[[ INPUT DATA, beginning ]]

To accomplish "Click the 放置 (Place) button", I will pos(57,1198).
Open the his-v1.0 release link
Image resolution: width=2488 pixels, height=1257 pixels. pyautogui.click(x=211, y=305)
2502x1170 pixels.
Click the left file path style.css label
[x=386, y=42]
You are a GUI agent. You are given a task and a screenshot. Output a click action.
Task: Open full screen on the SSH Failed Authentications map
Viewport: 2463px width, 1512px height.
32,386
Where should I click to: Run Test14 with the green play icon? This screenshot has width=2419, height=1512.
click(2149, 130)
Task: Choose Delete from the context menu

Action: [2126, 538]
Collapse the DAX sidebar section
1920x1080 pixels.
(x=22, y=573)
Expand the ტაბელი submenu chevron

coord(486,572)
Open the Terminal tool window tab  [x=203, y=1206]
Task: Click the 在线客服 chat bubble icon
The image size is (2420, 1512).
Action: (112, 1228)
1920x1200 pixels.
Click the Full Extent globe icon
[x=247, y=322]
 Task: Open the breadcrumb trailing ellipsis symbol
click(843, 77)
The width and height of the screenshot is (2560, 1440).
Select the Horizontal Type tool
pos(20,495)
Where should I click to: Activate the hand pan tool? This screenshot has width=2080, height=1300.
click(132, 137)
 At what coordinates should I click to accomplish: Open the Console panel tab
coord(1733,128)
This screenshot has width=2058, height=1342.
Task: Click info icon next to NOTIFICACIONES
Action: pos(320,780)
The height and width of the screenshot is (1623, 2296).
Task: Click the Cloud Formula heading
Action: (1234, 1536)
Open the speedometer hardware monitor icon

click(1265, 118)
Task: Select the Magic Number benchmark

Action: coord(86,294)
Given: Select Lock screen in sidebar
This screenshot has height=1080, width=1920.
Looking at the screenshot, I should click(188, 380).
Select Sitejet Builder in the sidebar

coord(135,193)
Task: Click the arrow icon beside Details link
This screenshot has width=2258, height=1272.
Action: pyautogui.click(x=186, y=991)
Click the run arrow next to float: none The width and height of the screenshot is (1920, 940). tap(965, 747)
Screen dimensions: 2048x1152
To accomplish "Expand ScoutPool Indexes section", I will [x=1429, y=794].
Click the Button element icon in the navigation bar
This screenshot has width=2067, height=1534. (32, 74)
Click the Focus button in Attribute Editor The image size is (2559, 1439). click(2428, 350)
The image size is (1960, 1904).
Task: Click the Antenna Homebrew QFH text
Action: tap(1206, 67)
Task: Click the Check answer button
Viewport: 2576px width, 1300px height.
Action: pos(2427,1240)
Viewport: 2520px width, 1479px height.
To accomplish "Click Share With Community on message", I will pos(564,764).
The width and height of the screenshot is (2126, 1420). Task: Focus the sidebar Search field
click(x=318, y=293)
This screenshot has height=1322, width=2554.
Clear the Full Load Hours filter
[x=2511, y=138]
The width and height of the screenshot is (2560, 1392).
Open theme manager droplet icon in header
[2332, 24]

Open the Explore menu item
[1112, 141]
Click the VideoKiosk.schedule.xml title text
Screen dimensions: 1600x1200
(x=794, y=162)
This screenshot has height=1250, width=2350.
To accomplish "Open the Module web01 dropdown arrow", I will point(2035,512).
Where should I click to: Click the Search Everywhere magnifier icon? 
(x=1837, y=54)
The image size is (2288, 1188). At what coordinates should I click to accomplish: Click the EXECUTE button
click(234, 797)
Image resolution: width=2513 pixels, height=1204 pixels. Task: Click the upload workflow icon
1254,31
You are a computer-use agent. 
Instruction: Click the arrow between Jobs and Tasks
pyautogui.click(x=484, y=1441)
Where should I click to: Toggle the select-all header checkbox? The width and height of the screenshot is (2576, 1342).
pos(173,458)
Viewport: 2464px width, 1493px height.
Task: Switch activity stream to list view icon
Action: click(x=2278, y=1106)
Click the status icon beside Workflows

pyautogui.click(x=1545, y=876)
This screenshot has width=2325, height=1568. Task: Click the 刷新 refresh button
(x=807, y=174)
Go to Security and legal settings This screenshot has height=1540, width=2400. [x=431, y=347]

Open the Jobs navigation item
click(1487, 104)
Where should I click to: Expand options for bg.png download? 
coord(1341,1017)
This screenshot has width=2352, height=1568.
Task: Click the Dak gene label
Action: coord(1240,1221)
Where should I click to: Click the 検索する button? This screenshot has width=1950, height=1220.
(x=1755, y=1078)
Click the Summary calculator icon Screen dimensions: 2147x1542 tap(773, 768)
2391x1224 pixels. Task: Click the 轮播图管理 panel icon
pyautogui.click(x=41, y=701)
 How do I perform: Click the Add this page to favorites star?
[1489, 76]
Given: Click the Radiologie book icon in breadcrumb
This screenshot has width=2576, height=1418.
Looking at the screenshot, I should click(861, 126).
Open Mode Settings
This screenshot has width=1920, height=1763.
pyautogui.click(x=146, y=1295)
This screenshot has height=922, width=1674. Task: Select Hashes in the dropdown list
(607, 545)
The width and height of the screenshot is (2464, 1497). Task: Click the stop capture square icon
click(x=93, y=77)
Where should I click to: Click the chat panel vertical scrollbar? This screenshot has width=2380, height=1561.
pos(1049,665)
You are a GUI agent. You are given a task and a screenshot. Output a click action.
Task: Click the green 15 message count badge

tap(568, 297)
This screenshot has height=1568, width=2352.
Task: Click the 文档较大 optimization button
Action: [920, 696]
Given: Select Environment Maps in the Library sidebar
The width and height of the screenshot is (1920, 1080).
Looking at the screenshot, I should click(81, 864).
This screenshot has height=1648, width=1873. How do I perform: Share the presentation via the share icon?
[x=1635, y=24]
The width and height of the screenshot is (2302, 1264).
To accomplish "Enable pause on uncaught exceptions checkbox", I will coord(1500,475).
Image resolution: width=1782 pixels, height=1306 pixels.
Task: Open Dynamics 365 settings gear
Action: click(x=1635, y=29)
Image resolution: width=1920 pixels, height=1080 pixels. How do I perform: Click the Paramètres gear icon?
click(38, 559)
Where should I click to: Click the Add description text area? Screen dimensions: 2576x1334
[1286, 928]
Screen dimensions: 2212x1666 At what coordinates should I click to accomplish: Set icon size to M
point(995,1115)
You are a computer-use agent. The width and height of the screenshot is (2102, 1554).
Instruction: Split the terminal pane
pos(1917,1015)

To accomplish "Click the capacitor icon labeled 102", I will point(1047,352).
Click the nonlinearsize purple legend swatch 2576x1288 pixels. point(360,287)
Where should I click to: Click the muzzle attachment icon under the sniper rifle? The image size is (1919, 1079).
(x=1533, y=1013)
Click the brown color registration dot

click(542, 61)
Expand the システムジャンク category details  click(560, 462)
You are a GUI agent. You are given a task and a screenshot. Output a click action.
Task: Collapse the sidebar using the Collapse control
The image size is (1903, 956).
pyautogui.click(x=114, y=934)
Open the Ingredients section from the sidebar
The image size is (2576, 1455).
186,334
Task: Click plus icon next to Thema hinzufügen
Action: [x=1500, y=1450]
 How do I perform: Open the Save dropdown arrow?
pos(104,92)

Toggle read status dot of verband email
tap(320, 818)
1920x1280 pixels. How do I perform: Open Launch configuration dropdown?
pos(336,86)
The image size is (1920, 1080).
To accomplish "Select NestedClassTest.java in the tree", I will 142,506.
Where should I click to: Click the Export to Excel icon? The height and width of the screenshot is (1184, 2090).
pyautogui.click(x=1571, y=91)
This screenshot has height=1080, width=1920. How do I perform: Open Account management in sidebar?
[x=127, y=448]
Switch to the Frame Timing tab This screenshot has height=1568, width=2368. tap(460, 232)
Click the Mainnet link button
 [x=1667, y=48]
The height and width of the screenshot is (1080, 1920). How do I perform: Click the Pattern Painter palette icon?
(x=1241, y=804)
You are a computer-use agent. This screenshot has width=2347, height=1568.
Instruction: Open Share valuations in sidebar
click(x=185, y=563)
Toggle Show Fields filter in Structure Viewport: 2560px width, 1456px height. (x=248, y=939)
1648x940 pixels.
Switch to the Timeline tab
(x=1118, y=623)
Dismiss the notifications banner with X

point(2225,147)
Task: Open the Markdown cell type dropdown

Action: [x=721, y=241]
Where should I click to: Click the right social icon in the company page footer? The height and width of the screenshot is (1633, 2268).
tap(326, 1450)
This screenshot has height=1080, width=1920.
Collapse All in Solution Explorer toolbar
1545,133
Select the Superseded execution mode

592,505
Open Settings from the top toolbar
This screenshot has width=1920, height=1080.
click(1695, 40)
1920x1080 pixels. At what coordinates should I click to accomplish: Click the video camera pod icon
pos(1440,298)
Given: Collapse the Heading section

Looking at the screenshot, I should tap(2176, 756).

[[ INPUT DATA, end ]]

EXERCISE PROMPT - Please copy out each line of the listing above that contains the string "computer".

THE ANSWER -
You are a computer-use agent. 
You are a computer-use agent. The width and height of the screenshot is (2102, 1554).
You are a computer-use agent. This screenshot has width=2347, height=1568.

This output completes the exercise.